Thursday, October 15, 2009

Responsible Workers Demand — Responsible Management!

Peter Drucker says in Management:

"Nothing quenches motivation as quickly as a slovenly boss."

A responsible work force does indeed make very high demands on managers.  It demands that they be truly competent—and competent as managers rather than as psychologists or psychotherapists.  It demands that they take their own work seriously.  It demands that they themselves take responsibility for their jobs and their performances.
Responsibility is a harsh taskmaster.  To demand it of others without demanding it of oneself is futile and irresponsible.  The worker cannot assume the  burden of responsibility for his own job, work group, and work-community affairs unless he can be confident of the seriousness, responsibility, and competence of his company.  He must be able to have confidence that the boss knows his own job and work.  He must take it for granted that the boss provides the tools the worker himself needs to be able to do productive work and the information the worker needs to direct and control himself.
Nothing quenches motivation as quickly as a slovenly boss. People expect and demand that managers enable them to do a good job and work productively and intelligently.  People have indeed a right to expect a serious and competent superior.

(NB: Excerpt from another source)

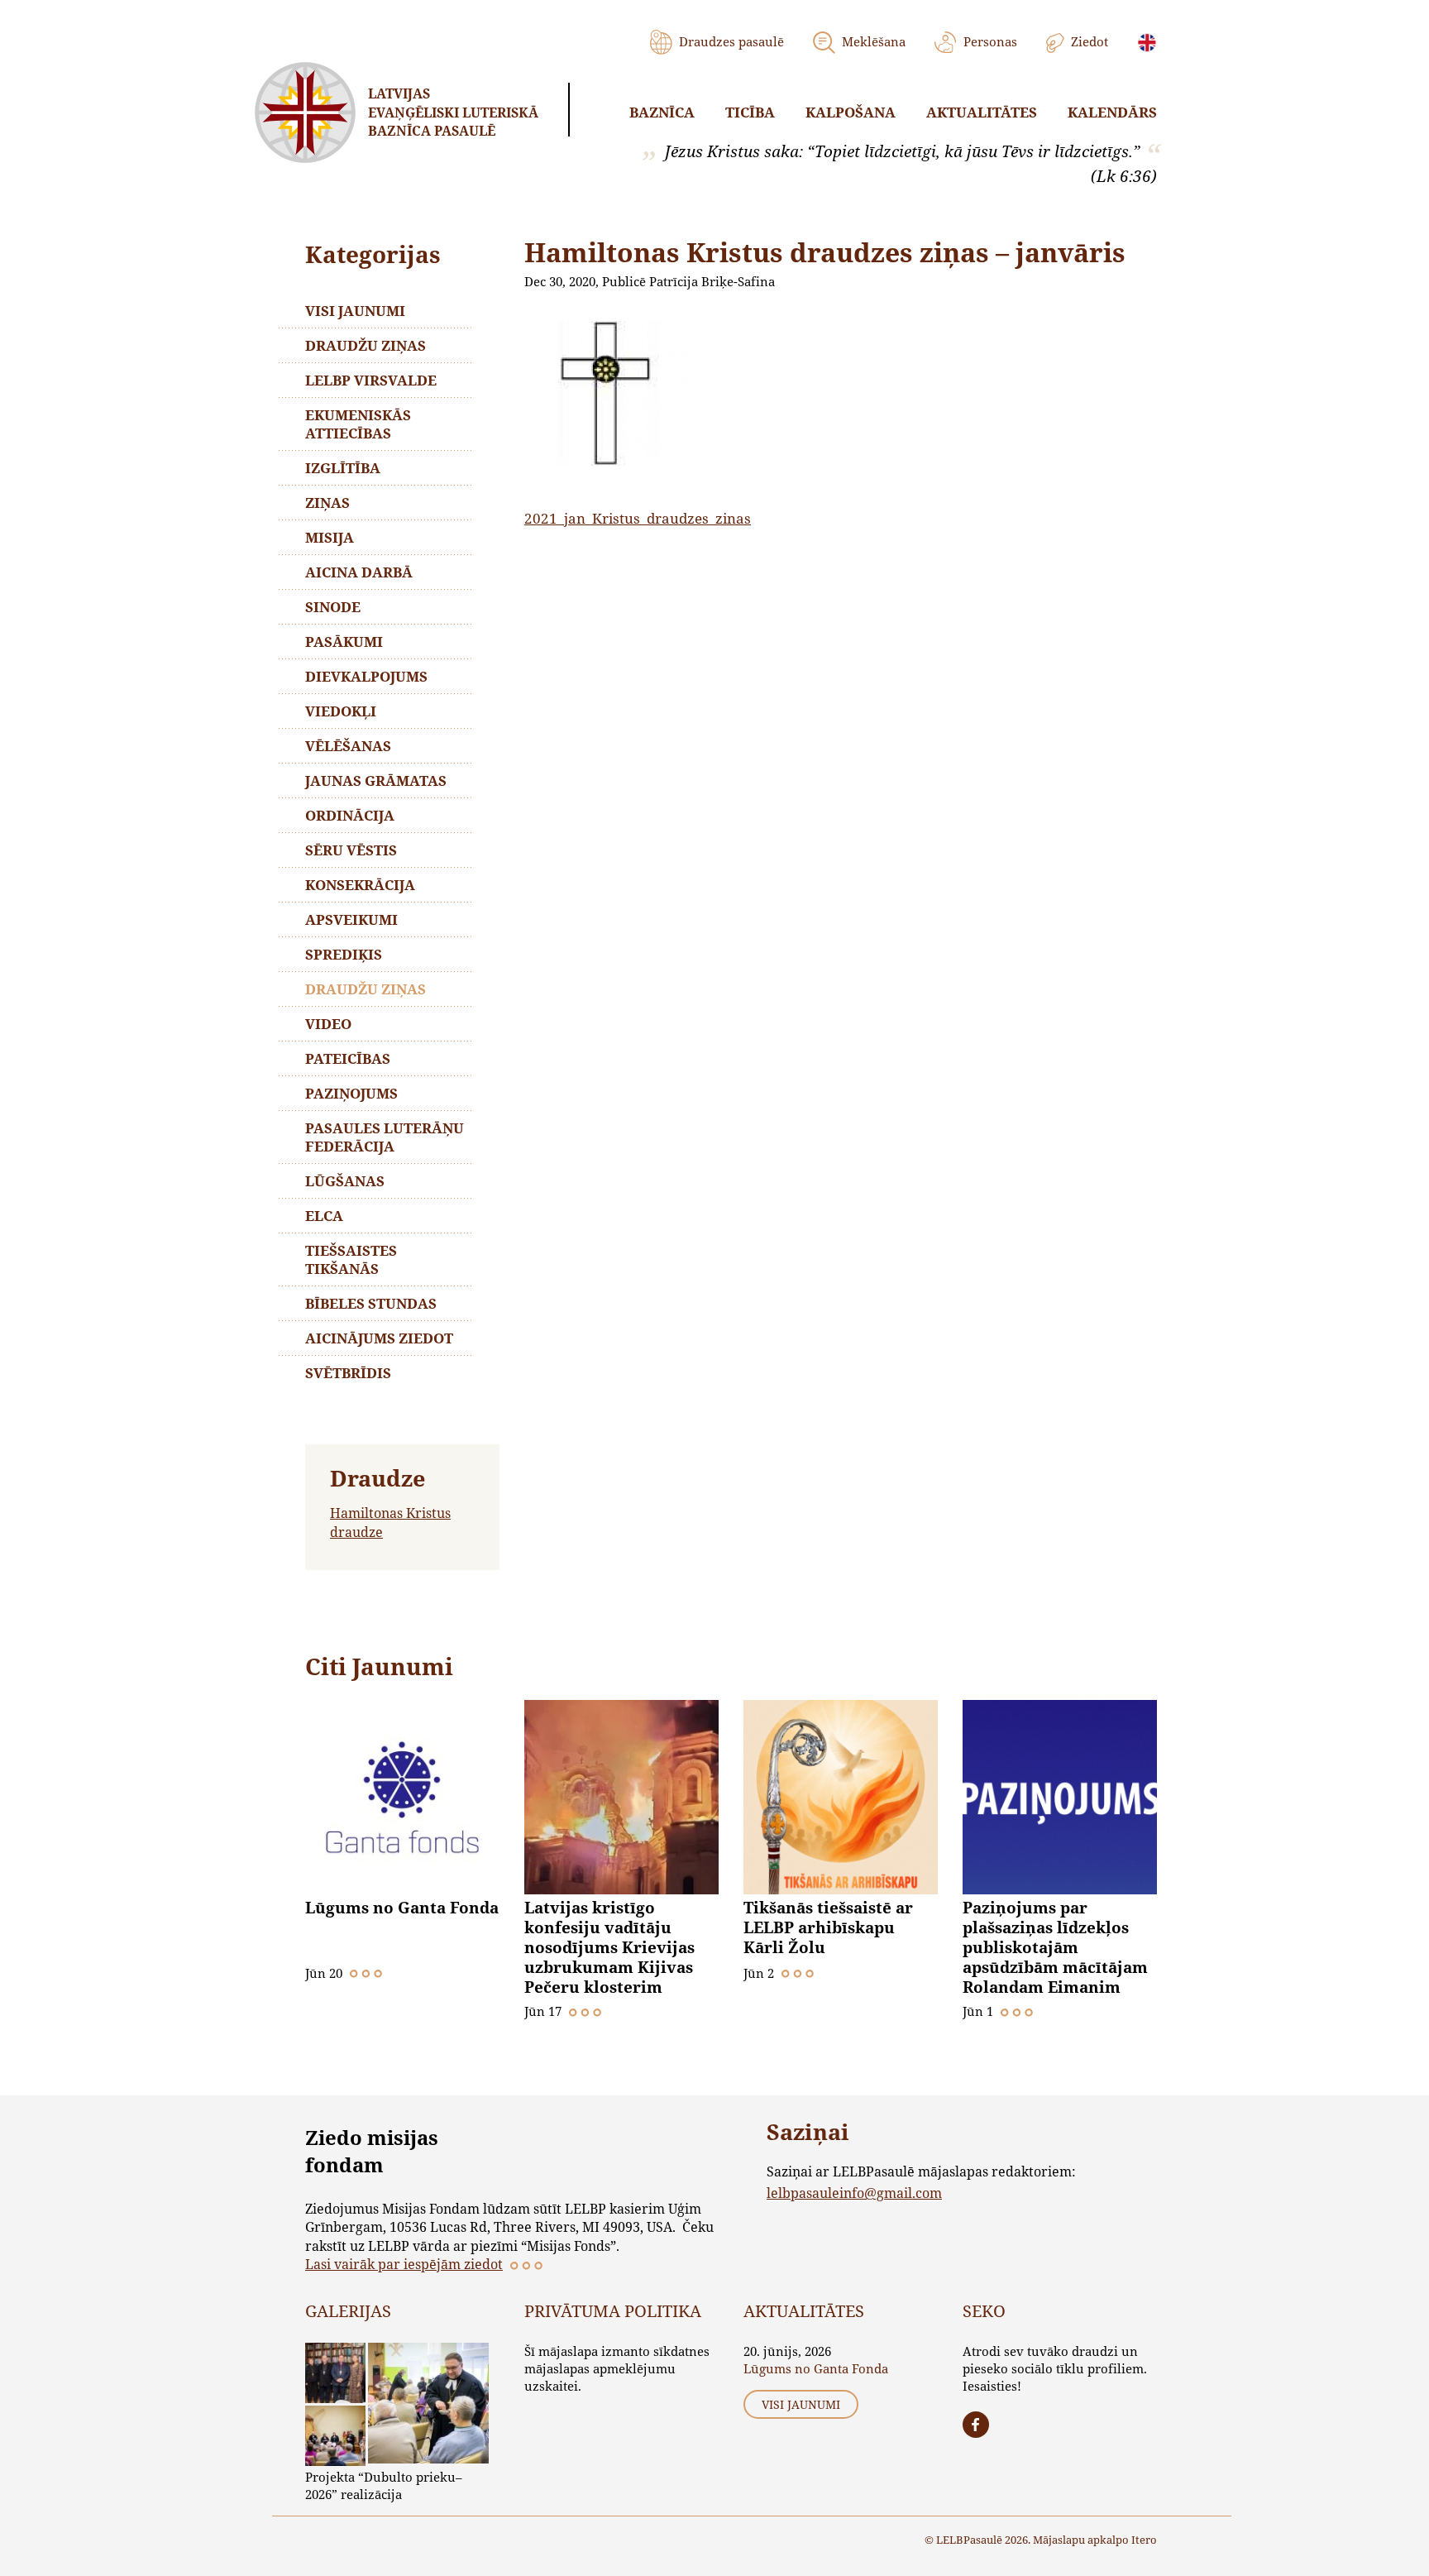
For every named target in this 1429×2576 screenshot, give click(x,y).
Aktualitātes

(Management (2007), p. 302-303.)
And this is why Drucker says that Knowledge Workers must supervise themselves:  No one else understands what they are doing.  Drucker states:  "Managing means making the strengths of people effective.  Neither the welfare approach, nor the personnel management approach, nor the control and fire-fighting approach address themselves to strength, however.  People are weak; and most of us are pitifully weak.  People cause problems, require procedures, create chores.  And people are a cost and a potential 'threat.'  But these are not the reason why people are employed.  The reason is their strength and their capacity to perform.  And, to say what will be said many times in this book, the purpose of an organization is to make the strengths of people productive and their weaknesses irrelevant." (Ibid., p. 307.)  He adds, " . . . unlike a union, an achieving work force does not exert its pressure as an adversary.  It exerts it in cooperation.  It 'plays on the same team.'  But for this reason it expects team captains and team leaders, that is, managers, to hold themselves to high standards and to take their own jobs seriously." (p. 303.)